IA
Le navigateur Atlas d’OpenAI disparaît mais se réintègre dans l’application ChatGPT
OpenAI annonce la fin du navigateur Atlas le 9 août, intégré désormais dans l’application ChatGPT et le plugin Chrome.

OpenAI a annoncé la suppression de son navigateur Atlas à partir du 9 août, dans le cadre du lancement de ChatGPT Work, sans pour autant renoncer à sa présence sur le marché des navigateurs. Cette décision a été largement interprétée comme un abandon complet, avec des titres tels que « Le navigateur ChatGPT est déjà mort » ou « OpenAI ferme le navigateur ChatGPT Atlas seulement quelques mois après son lancement ».
Sur les réseaux sociaux, cette nouvelle a suscité des réactions similaires. Par exemple, un utilisateur de Bluesky, Pavel, a profité de l’occasion pour dresser la liste d’autres projets OpenAI supposément abandonnés, incluant Atlas, Sora, le « mode adulte », l’expansion Abilene et l’introduction en bourse retardée. Toutefois, il est inexact d’assimiler Atlas à un échec définitif.
Depuis mars, OpenAI travaille sur une « super application » qui regroupe ChatGPT, son agent de codage Codex et le navigateur Atlas. Ce projet s’est concrétisé jeudi avec la sortie d’une nouvelle version de l’application de bureau ChatGPT. Cette interface permet désormais d’interagir avec ChatGPT, d’assigner des tâches à Codex et à ChatGPT Work, et de naviguer sur le web via un navigateur intégré accessible par un raccourci en haut à droite ou en pressant simultanément Ctrl, Alt et B.

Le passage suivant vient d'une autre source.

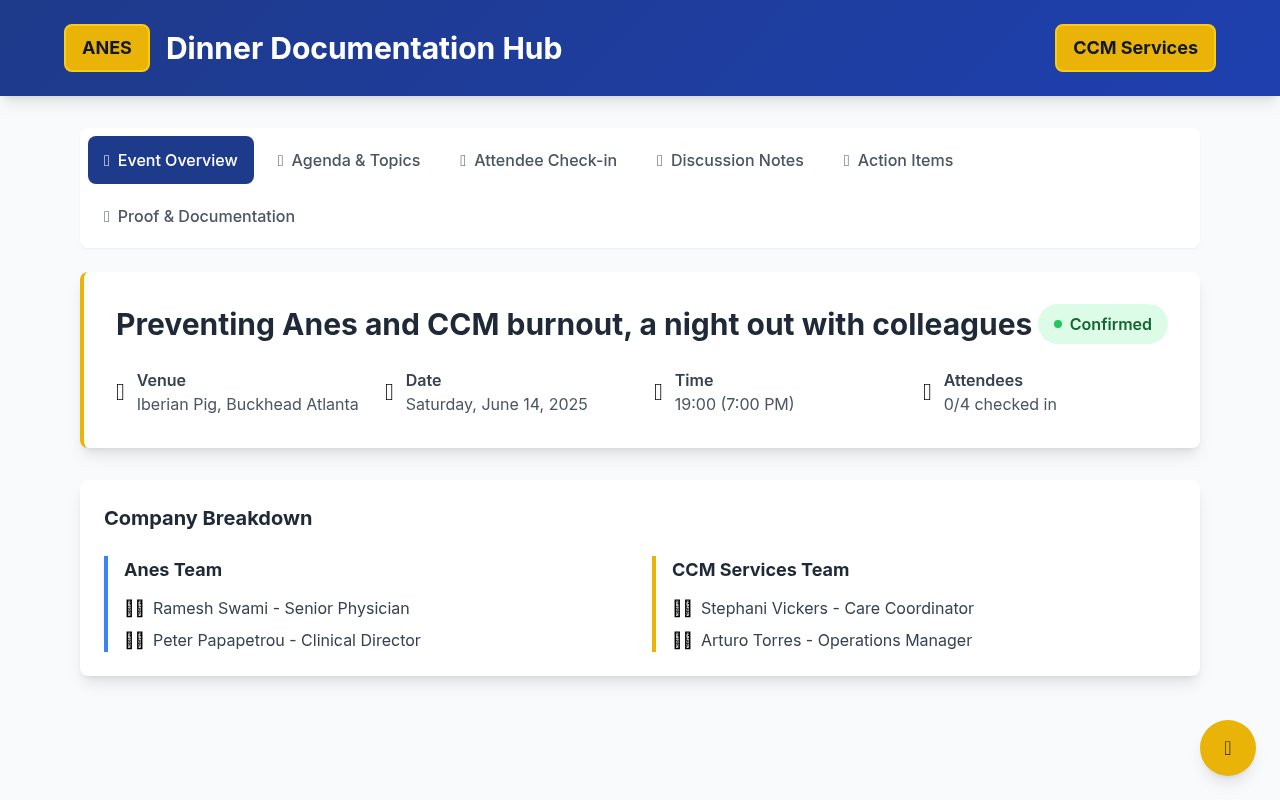Click the Time clock icon
This screenshot has width=1280, height=800.
coord(658,392)
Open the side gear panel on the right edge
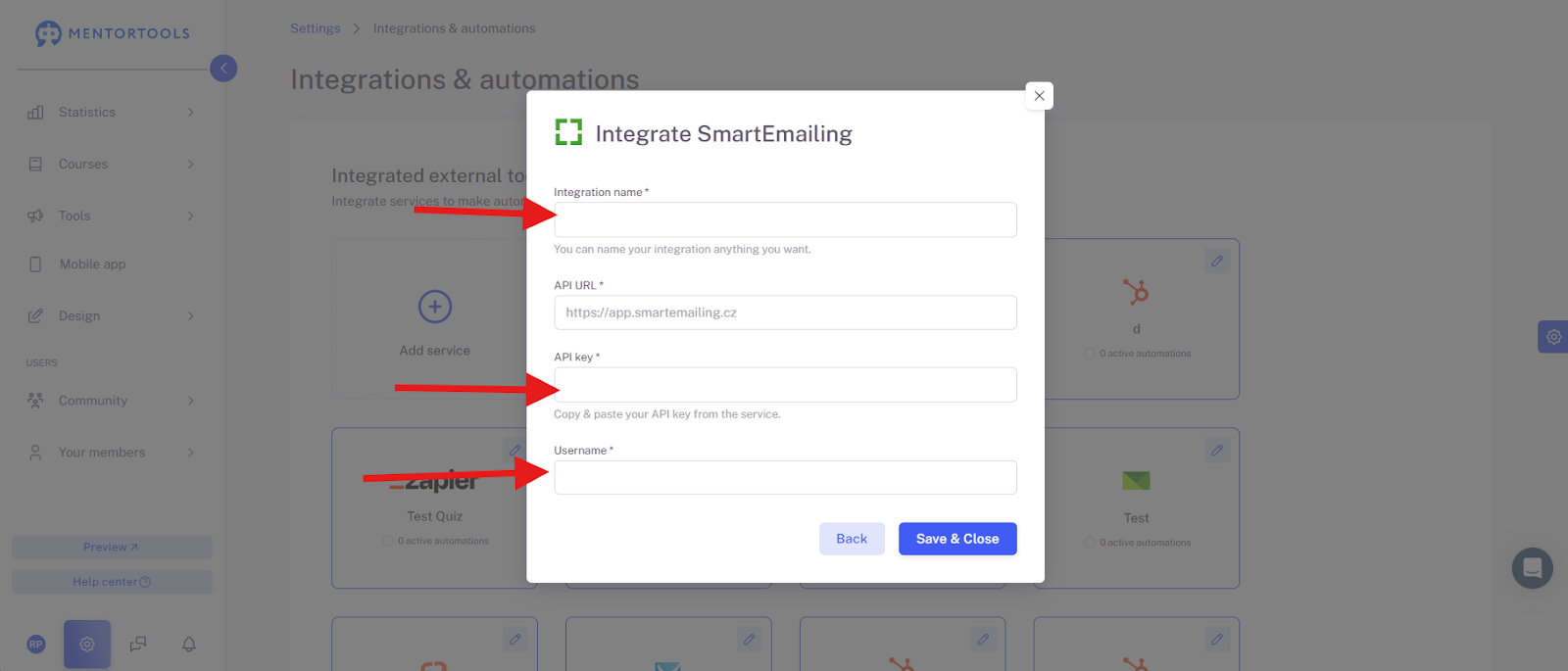 (1553, 337)
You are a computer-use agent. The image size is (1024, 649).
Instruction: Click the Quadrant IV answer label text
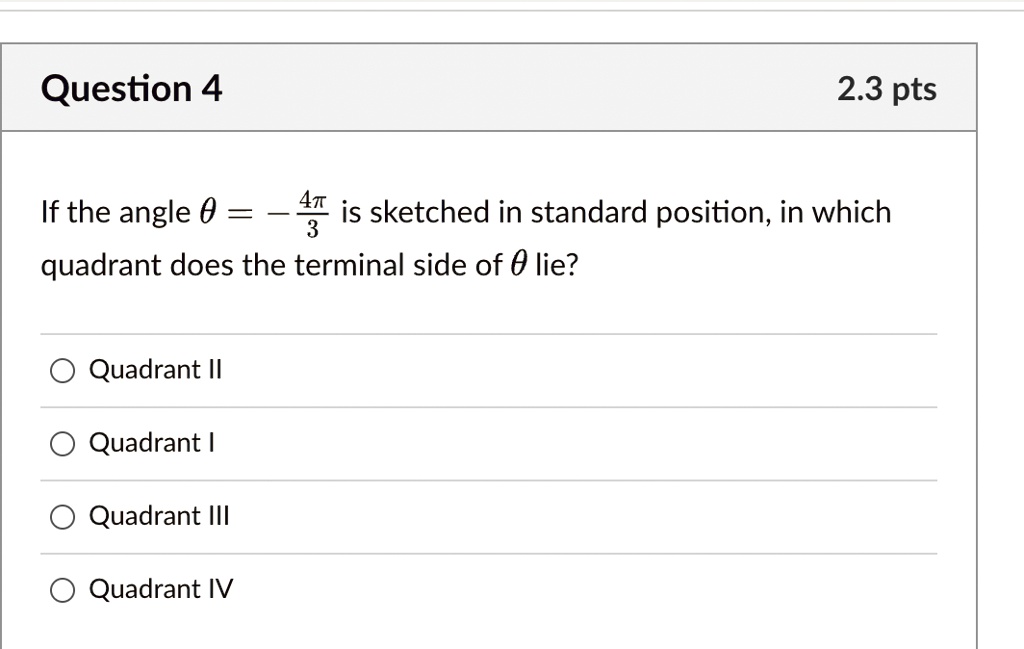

Il ne s’agit pas d’un simple remplacement d’Atlas, car OpenAI a réparti ses fonctionnalités entre deux produits. En plus de ChatGPT Work, la société a mis à jour son extension Chrome, qui fonctionne désormais en concurrent direct de Gemini de Google. Après avoir autorisé OpenAI à accéder au contenu de la page consultée, l’utilisateur peut poser des questions à ChatGPT sur ce contenu et lancer des tâches plus complexes depuis la barre de saisie. Par ailleurs, une nouvelle fonctionnalité nommée Sites permet à ChatGPT de créer des applications web personnalisées, utiles pour des tableaux de bord, des suivis de projets, des calendriers de lancement, des prototypes, des portails internes ou des rapports interactifs.
Bien que le navigateur Atlas disparaisse, il ne laisse pas un vide. Plusieurs médias ont évoqué les recommandations de Fidji Simo, ancienne cadre d’OpenAI, qui en mars avait conseillé d’éviter les « quêtes secondaires » susceptibles de détourner l’attention de l’entreprise. Cependant, la stratégie actuelle semble indiquer qu’Atlas n’était pas perçu comme une distraction. Selon Rebecca Bellan de TechCrunch, OpenAI considère désormais « le navigateur comme une fonctionnalité, non une destination ».
James Sun, d’OpenAI, a souligné que les nouvelles capacités de navigation de ChatGPT reposent sur les enseignements tirés des utilisateurs d’Atlas, qui ont fait confiance à ce navigateur innovant. « Vous nous avez appris comment les agents peuvent améliorer la navigation et le travail sur le web ouvert, et nous appliquons ces leçons à ces nouveaux produits », a-t-il déclaré.
Malgré le souhait de certains de voir OpenAI échouer, la fin d’Atlas ne semble pas constituer un échec mais plutôt une évolution stratégique. Connaissant cette entreprise, d’autres erreurs plus importantes et critiquables pourraient survenir à l’avenir.